Stocks ended the week on a lacklustre note, with major indexes showing little change just days after investors lost their nerve over earnings disappointments.
The Dow Jones industrial average closed at 13,107.21, up 3.53 points or zero per cent. The broader S&P 500 closed at 1411.94, down 1.03 point or less than 0.1 per cent. In Canada, the S&P/TSX composite index closed at 12,300.30, up 0.07 point or zero per cent.
This week had shown some volatility, with the Dow falling more than 240 points on Tuesday, when a series of disappointing quarterly reports rattled confidence in the global economy.

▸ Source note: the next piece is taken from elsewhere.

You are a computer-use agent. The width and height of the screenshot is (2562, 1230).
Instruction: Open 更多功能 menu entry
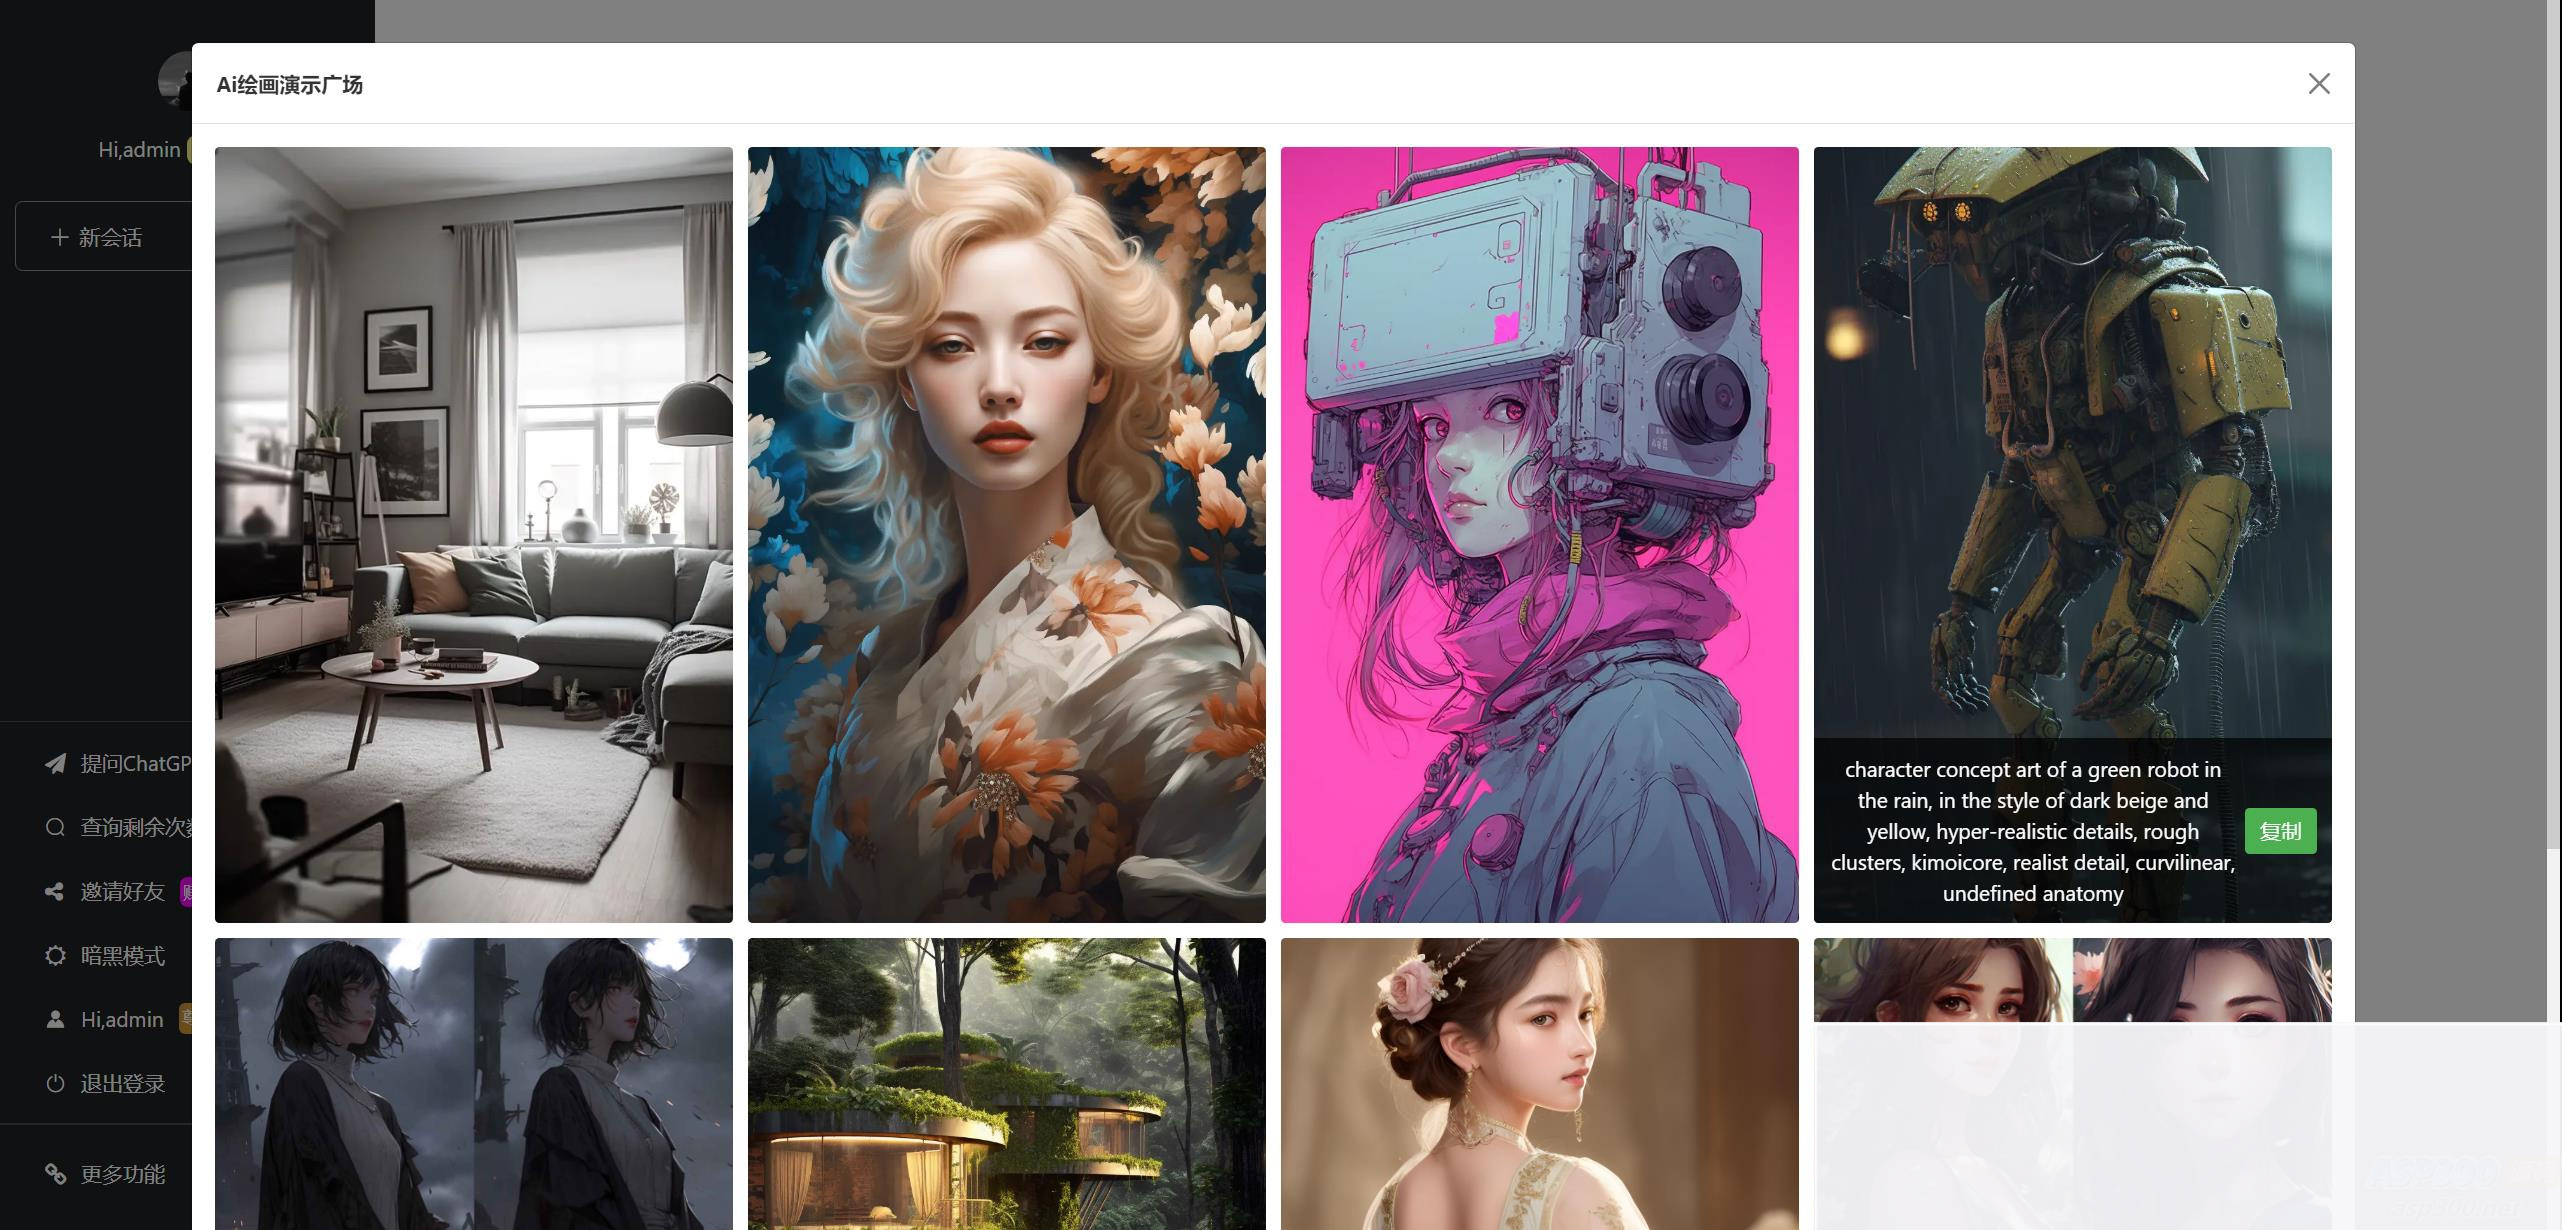coord(122,1174)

On Friday, the Commerce Department reported that growth in U.S. domestic product for the third quarter grew at an annual pace of 2 per cent. That is a little above the 1.8 per cent growth expected by economists and a significant improvement over growth of 1.3 per cent in the second quarter.
However, it is not seen as sufficiently strong to make any dent in U.S. unemployment. As well, a big part of the gain was due to government spending – defence spending in particular.
Meanwhile, the University of Michigan consumer confidence index retreated to 82.6 from 83 in the last reading. Economists had been expecting a slight uptick in the index, to 83.1.
Apple Inc. fell 0.9 per cent, bringing its decline since September to more than 14 per cent – but it recovered from a sharper decline earlier in the day when the share price dipped below $600. The company reported disappointing earnings on Thursday after markets closed, with iPad sales in particular disappointing estimates – though consumers might have been holding out for newer and smaller versions.
Amazon.com Inc., which reported a loss on Thursday but a 27 per cent jump in sales, jumped 6.9 per cent.
Canadian banks were relatively unaffected by a warning from Moody’s Investors Service that it is reviewing the long-term credit ratings of six Canadian banks. Moody’s said that the review could lead to cuts as the ratings agency expressed concern about consumer debt, house prices and economic risks.
Toronto-Dominion Bank fell 0.1 per cent, Bank of Montreal rose 0.3 per cent and Bank of Nova Scotia rose 0.1 per cent. Royal Bank, downgraded by Moody’s earlier this year, was not on the review list. The shares fell 0.1 per cent.
Commodity prices were little changed. Gold fell to $1,711.90 (U.S.) an ounce, down $1.10. Crude oil rose to $86.28 a barrel, up 23 cents.
Among Canadian commodity producers, Suncor Energy Inc. rose 0.1 per cent and Barrick Gold Corp. fell 0.3 per cent.